Ferguson assumed it was a joke, that after all the talk about how tired they were Federman had gotten it into his head to do a comic demonstration of what happens to a body after too much exercise on hot and humid summer days, but the laugh Ferguson was expecting to hear didn’t come, for the truth was that Artie wasn’t a person who trafficked in jokes, and as Ferguson bent down to examine his friend’s face, he was startled to see that his eyes were neither open nor closed but half-open, half-closed, with only the whites visible, as if his eyes had rolled up into his head, which seemed to suggest that he had passed out, so Ferguson began to tap Federman’s cheeks with his fingers, first tapping and then pinching the cheeks as he told him to wake up, as if a few taps and a few pinches would be enough to rouse him to consciousness, but when Federman didn’t respond, when his head lolled back and forth as Ferguson began to shake his shoulders and his inert eyelids refused to open or shut or even flutter with the smallest sign of life, Ferguson started to grow afraid, and so he pressed his ear against Federman’s chest in order to listen t
o the beating of his heart, in order to feel his rib cage rising and falling as the air went in and out of his lungs, but there was no heartbeat, there was no breath, and an instant later Ferguson stood up and began to howl: Help me! Help me, someone! Please—someone—help me!
* * *
BRAIN ANEURYSM. THAT was the official cause of death, someone said, and since the Columbia County medical examiner performed the autopsy himself, those were the words he inscribed on Federman’s death certificate: brain aneurysm.

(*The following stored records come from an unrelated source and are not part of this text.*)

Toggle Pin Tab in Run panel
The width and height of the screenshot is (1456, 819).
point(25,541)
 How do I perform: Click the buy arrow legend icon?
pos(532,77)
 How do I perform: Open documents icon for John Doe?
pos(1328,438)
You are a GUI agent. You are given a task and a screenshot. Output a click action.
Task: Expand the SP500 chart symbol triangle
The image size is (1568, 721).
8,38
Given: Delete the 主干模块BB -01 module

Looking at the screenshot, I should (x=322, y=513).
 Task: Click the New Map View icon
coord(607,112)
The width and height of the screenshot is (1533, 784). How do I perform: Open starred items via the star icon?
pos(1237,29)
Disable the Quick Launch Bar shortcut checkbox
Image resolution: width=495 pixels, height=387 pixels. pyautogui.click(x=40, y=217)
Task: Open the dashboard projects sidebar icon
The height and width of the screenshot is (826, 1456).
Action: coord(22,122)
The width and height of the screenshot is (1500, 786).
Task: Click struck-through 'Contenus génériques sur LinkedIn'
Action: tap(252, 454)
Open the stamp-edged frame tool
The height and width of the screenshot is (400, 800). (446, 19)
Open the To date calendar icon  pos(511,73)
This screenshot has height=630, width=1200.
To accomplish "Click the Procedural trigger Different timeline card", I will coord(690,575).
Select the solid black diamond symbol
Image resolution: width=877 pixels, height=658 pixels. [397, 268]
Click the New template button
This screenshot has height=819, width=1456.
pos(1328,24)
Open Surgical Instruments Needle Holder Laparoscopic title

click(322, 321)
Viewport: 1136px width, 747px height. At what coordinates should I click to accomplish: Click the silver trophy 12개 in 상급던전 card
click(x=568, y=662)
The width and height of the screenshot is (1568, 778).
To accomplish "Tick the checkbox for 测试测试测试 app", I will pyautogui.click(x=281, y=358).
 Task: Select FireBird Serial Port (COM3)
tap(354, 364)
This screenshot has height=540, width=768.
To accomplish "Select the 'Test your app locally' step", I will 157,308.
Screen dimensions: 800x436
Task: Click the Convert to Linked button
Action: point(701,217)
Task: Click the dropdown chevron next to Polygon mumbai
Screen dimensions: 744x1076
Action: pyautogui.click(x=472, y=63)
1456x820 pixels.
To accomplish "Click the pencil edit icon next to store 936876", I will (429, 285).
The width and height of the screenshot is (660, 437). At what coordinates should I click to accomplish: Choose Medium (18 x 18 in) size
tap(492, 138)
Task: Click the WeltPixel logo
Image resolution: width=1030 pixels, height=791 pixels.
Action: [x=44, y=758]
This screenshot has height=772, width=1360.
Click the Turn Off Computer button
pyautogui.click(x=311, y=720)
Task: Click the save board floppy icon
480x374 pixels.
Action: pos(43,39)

Ferguson knew what a brain was, but it was the first time he had come across the word aneurysm, so he walked over to the head counselor’s office and looked it up in the Webster’s Collegiate Dictionary that sat on the top shelf of the bookcase: a permanent abnormal blood-filled dilation of an artery, resulting from disease of the vessel wall.
* * *
THE GAMES WITH Camp Scatico were canceled until further notice. The Marx Brothers comedy would be held back until sometime the following month. The family songfest scheduled for Sunday morning was erased from the calendar.
* * *
AT THE ALL-CAMP gathering that convened in the Big Barn after dinner on Thursday, half the children wept, many of whom had never even known Federman. Jack Feldman, the head counselor, told the boys and girls that the ways of God were incomprehensible, beyond the grasp of human understanding.
* * *
BILL RAPPAPORT BLAMED himself for Federman’s collapse. He had pushed the team too hard, he told Ferguson, he had put everyone in danger with those punishing workouts in that intolerable heat and humidity. What the fuck had he been thinking? Ferguson remembered the words from the dictionary: permanent, abnormal, blood-filled … disease. No, Bill, he said, it was bound to happen sooner or later. Artie was walking around with a time bomb in his head. It’s just that no one knew about it—not him, not his parents, not one doctor who ever examined him. He had to die before anyone found out that the time bomb had been there his whole life.